What? There are FIVE patients?!

Minor fender-bender in Dubai

One of the earlier jobs I did with the Auckland HEMS proved to be one of the most educational for me. The paramedic and I were tasked to an MVA with two patients. On arrival we discovered there were actually five patients – two with abdominal injuries and abnormal vital signs, one with an open femur fracture, one with a trivial head injury but anti-coagulated, and one with minor injuries. Several St Johns ambulance crews were already on scene, and managing things admirably. The two patients with abdominal injuries were transported by helicopter (this proved to be the correct decision), but as a doctor not familiar with chaotic scenes and multiple patients, I learnt some valuable lessons:

1) Doctors and paramedics assess patients differently

Initially the paramedic and I attempted to ‘divide and conquer’, with us splitting the patients between us for initial assessment. Coming from different backgrounds, the focus of our assessments was different, with the result being that I ended up assessing his patients as well, and he ended up assessing mine.
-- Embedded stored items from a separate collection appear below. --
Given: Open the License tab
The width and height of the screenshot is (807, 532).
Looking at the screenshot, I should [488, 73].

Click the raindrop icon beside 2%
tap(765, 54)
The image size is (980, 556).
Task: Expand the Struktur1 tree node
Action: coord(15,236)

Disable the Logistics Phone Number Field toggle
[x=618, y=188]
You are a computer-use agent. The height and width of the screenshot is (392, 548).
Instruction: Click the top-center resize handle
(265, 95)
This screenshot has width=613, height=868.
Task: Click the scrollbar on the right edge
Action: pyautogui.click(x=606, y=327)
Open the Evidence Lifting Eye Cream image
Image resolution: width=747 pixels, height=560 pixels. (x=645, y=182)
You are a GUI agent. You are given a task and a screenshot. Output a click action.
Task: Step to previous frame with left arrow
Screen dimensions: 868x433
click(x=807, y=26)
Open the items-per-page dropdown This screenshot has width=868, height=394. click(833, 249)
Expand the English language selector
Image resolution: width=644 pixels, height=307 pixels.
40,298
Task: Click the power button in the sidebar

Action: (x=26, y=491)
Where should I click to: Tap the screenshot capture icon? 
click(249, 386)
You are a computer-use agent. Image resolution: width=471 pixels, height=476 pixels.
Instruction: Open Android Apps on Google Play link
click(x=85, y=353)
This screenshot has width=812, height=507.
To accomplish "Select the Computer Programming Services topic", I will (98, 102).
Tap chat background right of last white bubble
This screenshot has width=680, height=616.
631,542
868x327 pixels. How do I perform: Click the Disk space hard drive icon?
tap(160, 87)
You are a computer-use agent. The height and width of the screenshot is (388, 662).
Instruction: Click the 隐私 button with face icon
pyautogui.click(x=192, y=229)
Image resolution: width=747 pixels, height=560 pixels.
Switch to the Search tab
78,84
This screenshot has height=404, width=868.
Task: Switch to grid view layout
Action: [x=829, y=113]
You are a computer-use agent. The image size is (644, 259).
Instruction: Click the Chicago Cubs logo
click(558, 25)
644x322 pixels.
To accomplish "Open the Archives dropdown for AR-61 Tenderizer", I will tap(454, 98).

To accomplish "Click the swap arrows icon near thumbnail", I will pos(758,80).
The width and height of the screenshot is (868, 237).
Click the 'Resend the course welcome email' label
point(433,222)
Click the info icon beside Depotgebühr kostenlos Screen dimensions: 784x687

This was clearly inefficient.

With the main function of the HEMS doctor being to provide additional resuscitation and medical skills to patients who need them, a more efficient way of us assessing which patients would benefit from my intervention would have been for us to briefly assess all five together, identify the two sickest for helicopter transport, and leave me to manage/package them while the paramedic assisted the ambulance officers with scene management and care of the other patients, who were destined for road transport. There would be a clear exception to this however when the scene controller directs the doctor to the sickest patient(s) on helicopter arrival.

2) Doctors need to be familiar with ambulance hierarchies and skill mixes

Some of the St Johns staff on scene were volunteer ambulance officers without the authorisation to perform certain interventions (giving morphine or splinting the femur fracture for example). I was unaware of this, and mistakenly assumed that such interventions would be taking place without input from the helicopter paramedic, myself, or the senior paramedic at the scene. The fact that these interventions did not happen at the time I assumed they would contributed to my perception of chaos (I take my hat off to paramedics who do this regularly!). ASKING about the skill set of ambulance officers is crucial to ensure that the patient gets the right care at the right time with maximum efficiency – assume nothing!

3) A scene with multiple patients provides significant equipment challenges

The HEMS doctors bag that we carry contains equipment for advanced medical interventions and surgical procedures. It is NOT well suited to more basic first aid functions, obtaining IV access, providing analgesia, and commencing IV fluid. For the patients at this scene, interventions like this were all that were required pre-hospital. With patients spread apart over the scene, several raids on the Thomas pack were required – this was time-consuming and inefficient. Our equipment needs work to make it more amenable to splitting it between multiple patients, but in the interim I now carry a small pack in my pocket with some basic equipment (cannulae, leur locks, flushes, drawing-up needles, gloves, tape etc). A thigh pouch has also made its way into use.

4) With two stretchered patients in the helicopter, intervention is difficult

The two patients we transported were both on stretchers wearing cervical spine collars. the paramedic and I were tucked at the front under a hefty pile of equipment. Performing any significant intervention on a patient in-flight would have been virtually impossible. If a patient is unwell enough to require significant intervention in-flight, the risks and benefits of taking a second patient on the same flight need to be seriously considered.